▶ _Exercise requirements_
Update the rows from the line with "Uncheck the first selected test set row" through the end of the rows by swapping "horizontal" for "vertical", keeping everything else the same. Leave the pictures out of your answer.
/---
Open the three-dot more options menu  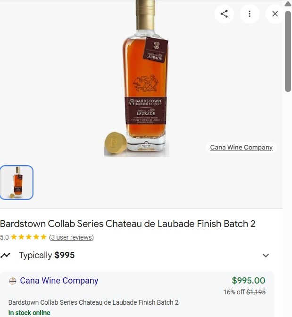pyautogui.click(x=250, y=14)
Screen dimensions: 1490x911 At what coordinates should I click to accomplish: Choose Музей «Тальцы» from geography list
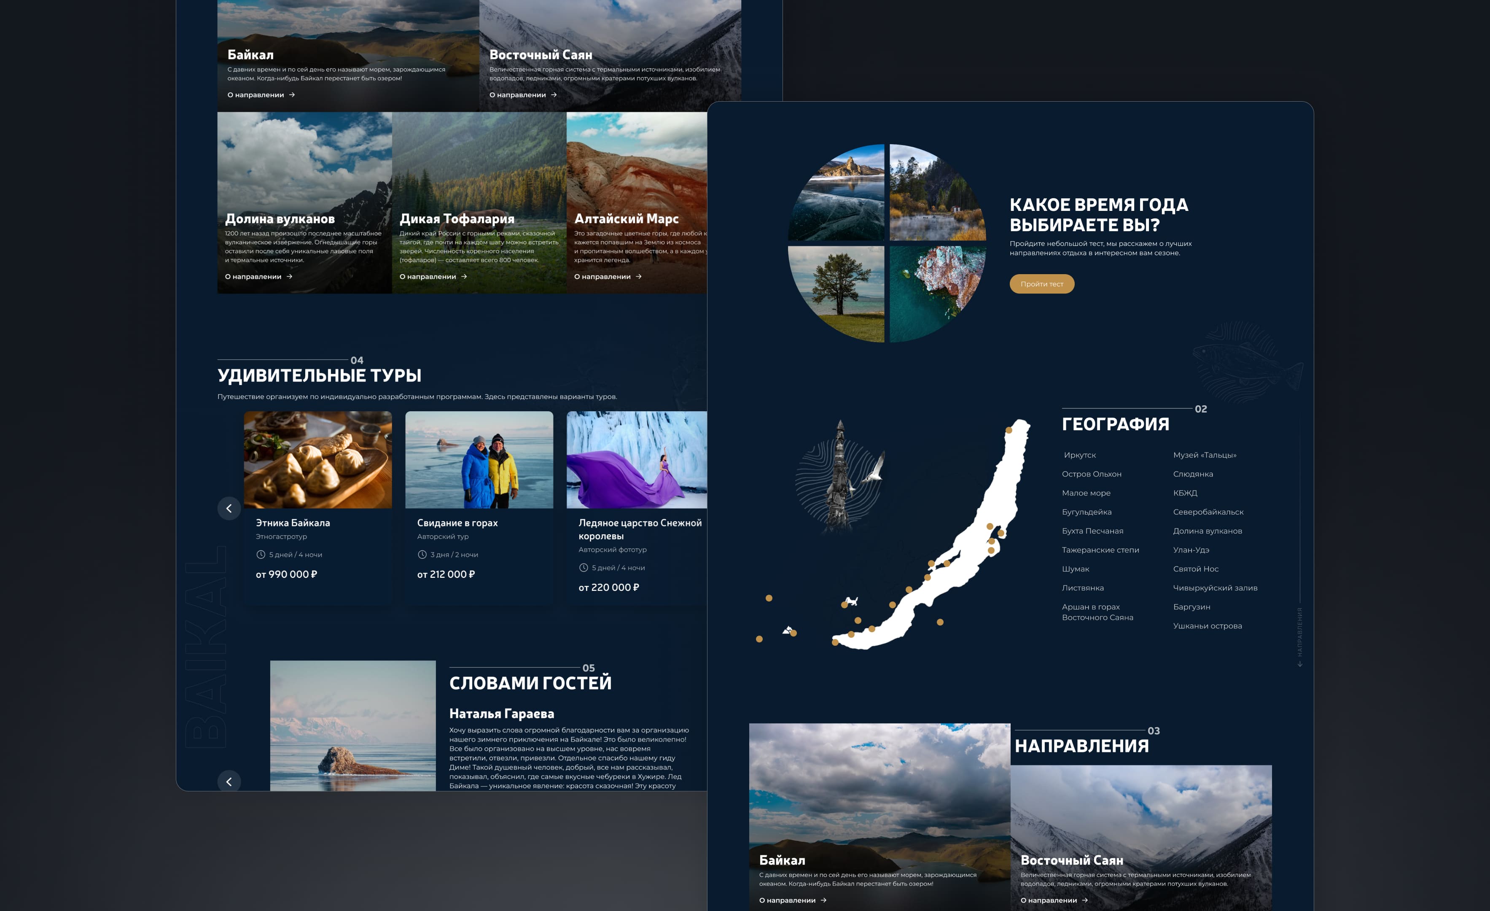pos(1204,455)
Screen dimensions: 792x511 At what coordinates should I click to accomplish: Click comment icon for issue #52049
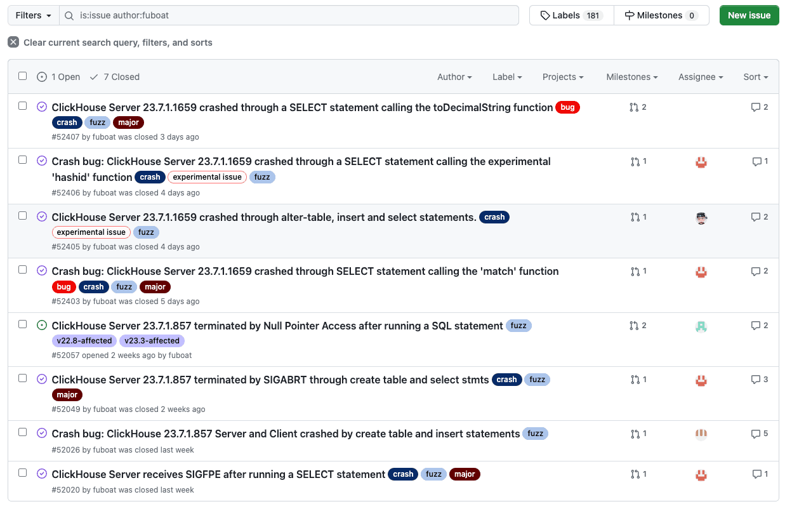[755, 380]
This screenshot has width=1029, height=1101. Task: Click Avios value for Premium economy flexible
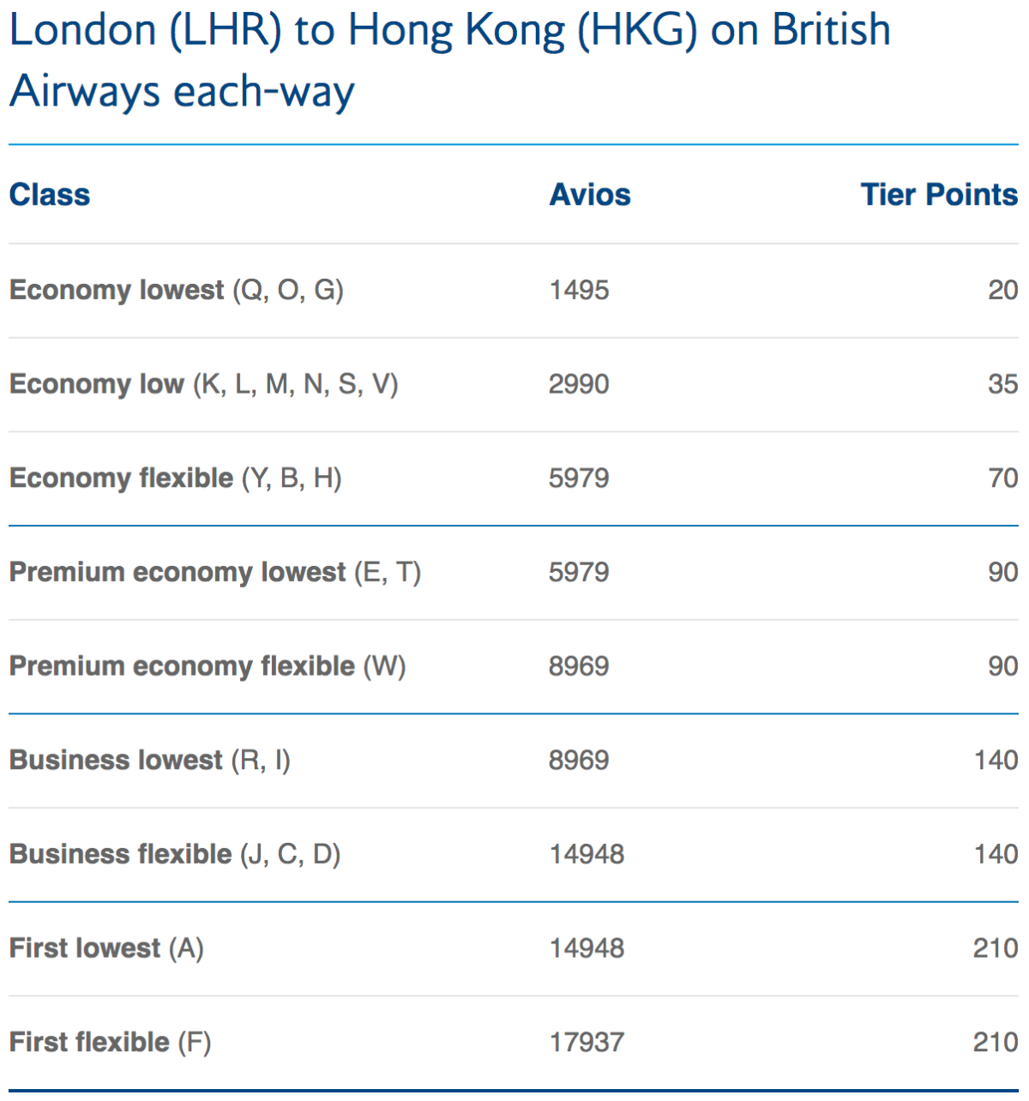(x=579, y=666)
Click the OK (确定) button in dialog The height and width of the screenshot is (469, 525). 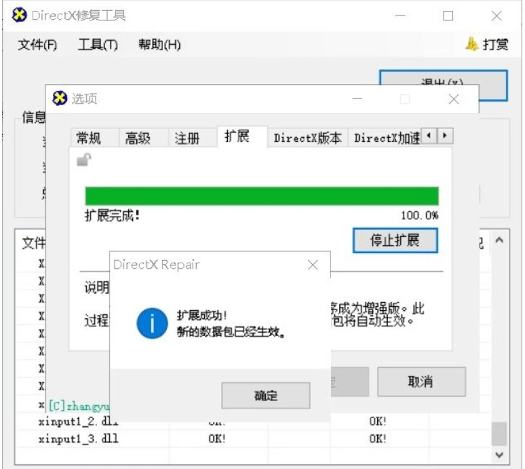click(x=265, y=396)
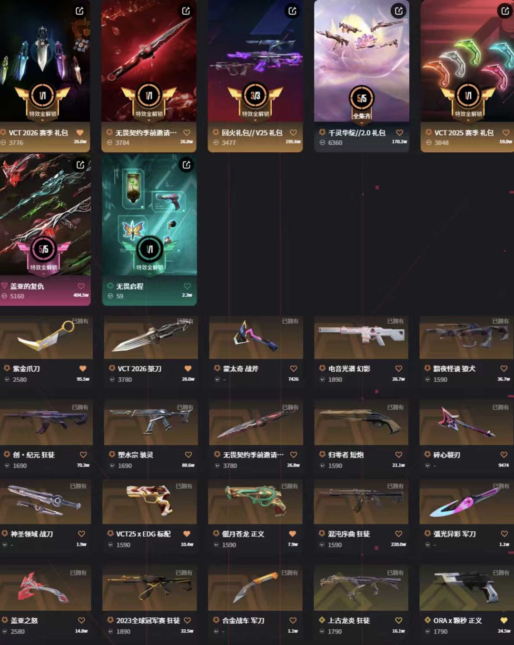514x645 pixels.
Task: Unfavorite VCT25 x EDG 标配 heart
Action: pos(187,534)
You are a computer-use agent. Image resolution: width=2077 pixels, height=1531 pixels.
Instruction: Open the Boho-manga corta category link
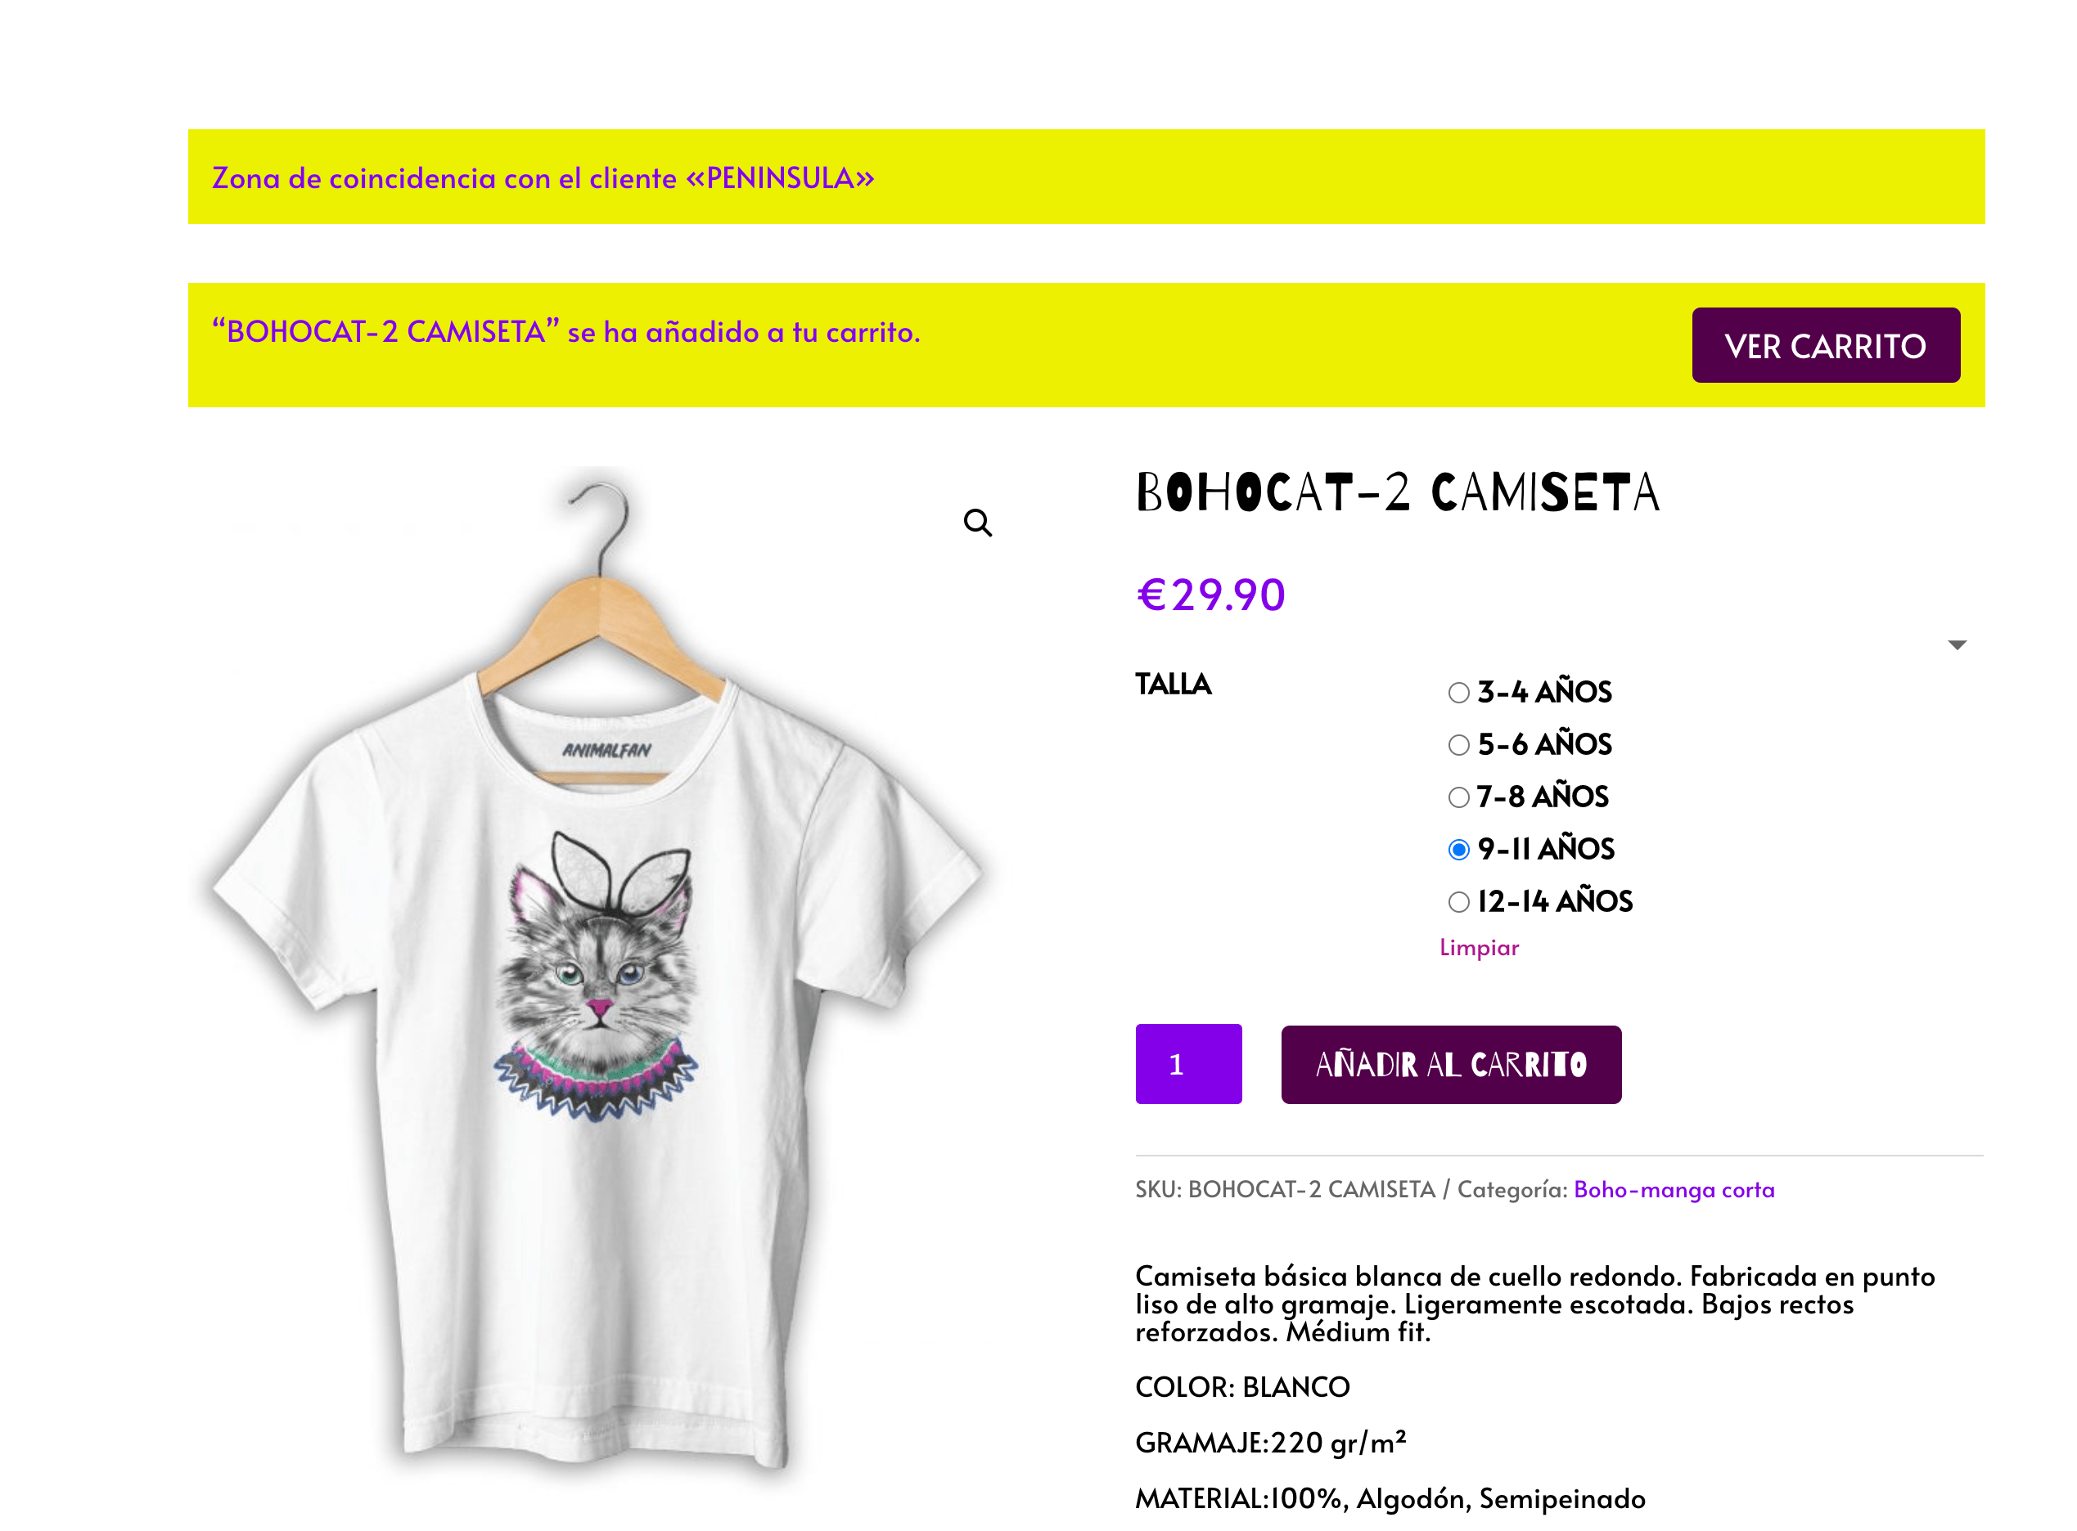point(1674,1190)
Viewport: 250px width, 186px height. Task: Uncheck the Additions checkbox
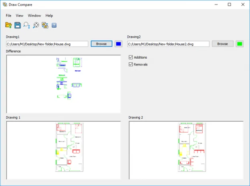pyautogui.click(x=131, y=57)
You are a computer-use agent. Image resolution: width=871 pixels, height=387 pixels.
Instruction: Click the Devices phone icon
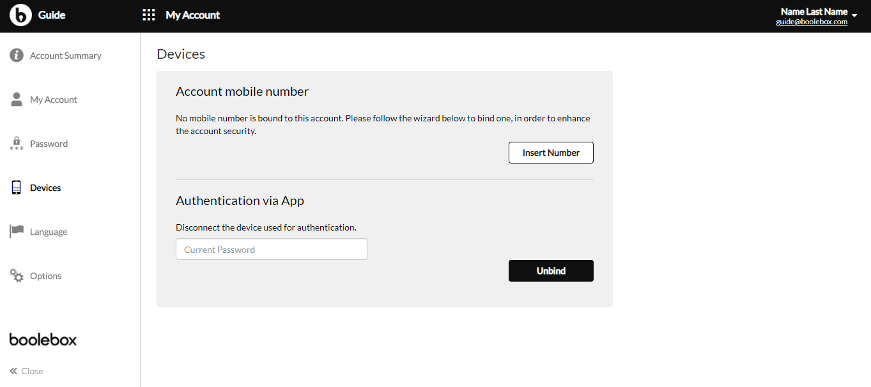coord(17,187)
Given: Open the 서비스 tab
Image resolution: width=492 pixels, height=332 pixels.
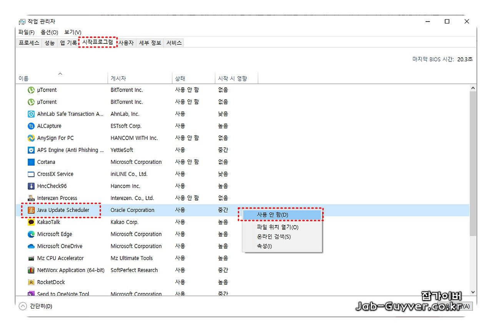Looking at the screenshot, I should [174, 43].
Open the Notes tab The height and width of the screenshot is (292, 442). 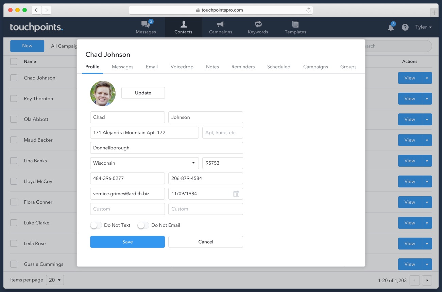(212, 67)

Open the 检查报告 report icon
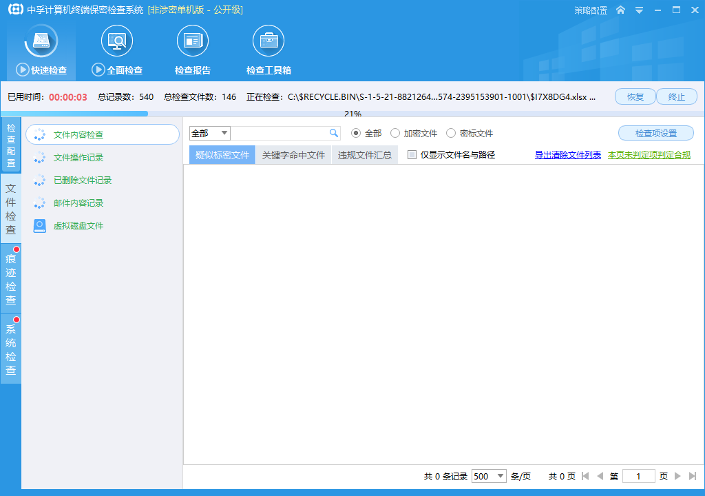pyautogui.click(x=193, y=41)
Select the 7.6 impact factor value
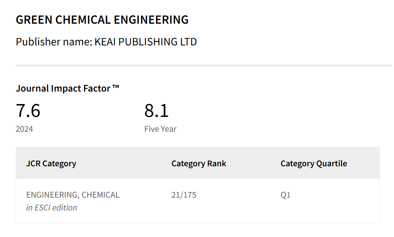The width and height of the screenshot is (394, 237). (28, 111)
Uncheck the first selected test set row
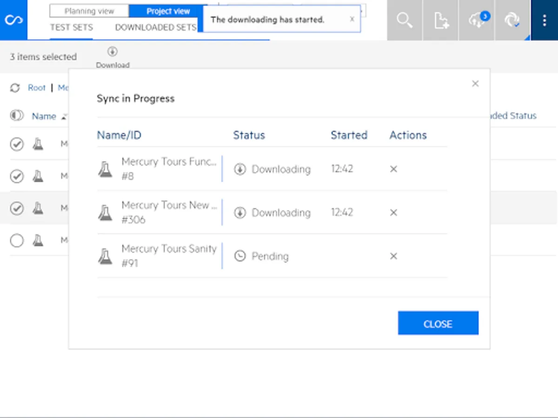The width and height of the screenshot is (558, 418). (17, 144)
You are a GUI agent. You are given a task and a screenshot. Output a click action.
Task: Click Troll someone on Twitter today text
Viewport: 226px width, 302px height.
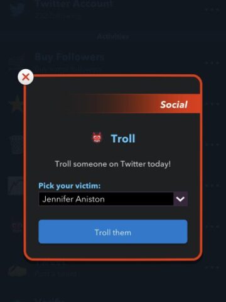(x=113, y=164)
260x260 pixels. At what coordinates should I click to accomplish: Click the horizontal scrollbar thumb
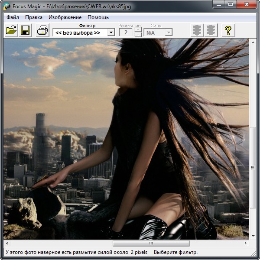(151, 244)
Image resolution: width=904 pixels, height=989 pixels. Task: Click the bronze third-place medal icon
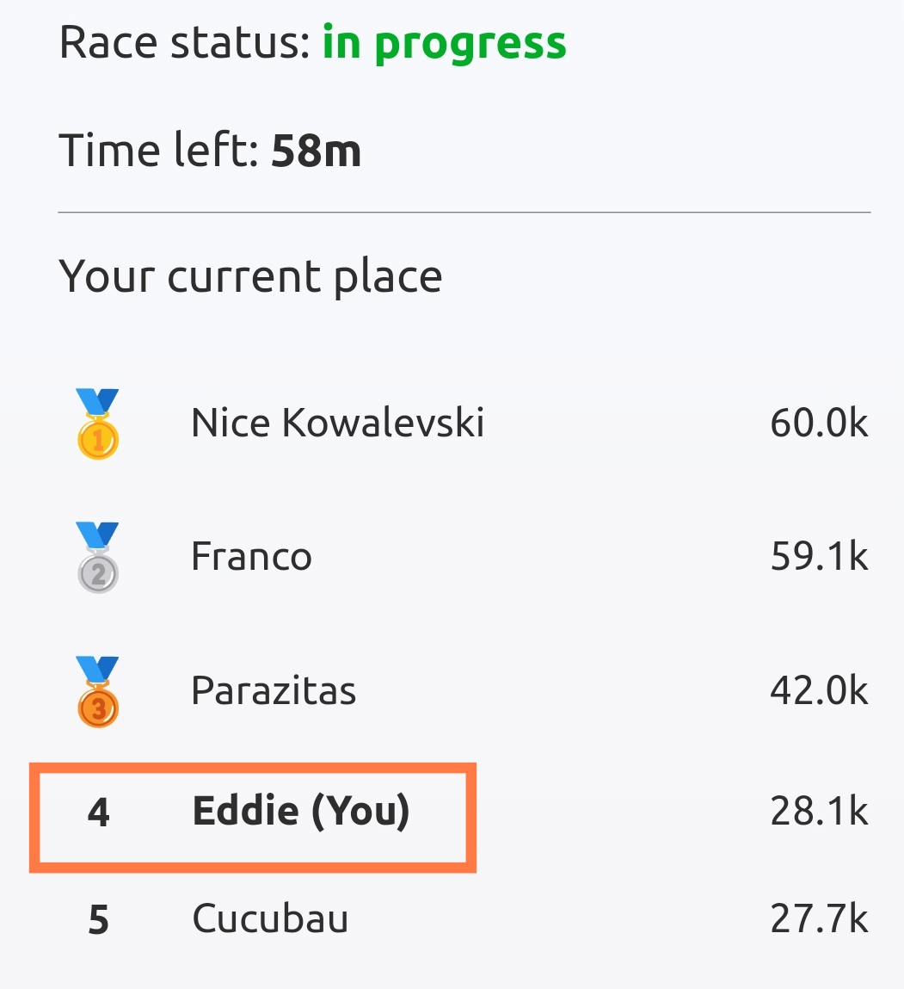[98, 691]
\---
▶ _Task output_
Uncheck the first selected test set row
The width and height of the screenshot is (558, 418). (17, 144)
You are a GUI agent. You are given a task and a screenshot. Output a click action.
Task: Click Troll someone on Twitter today text
Viewport: 226px width, 302px height.
(x=113, y=164)
260x260 pixels. At what coordinates should I click to accomplish: Click the vertical scrollbar thumb
(151, 244)
Image resolution: width=904 pixels, height=989 pixels. Task: Click the bronze third-place medal icon
[98, 691]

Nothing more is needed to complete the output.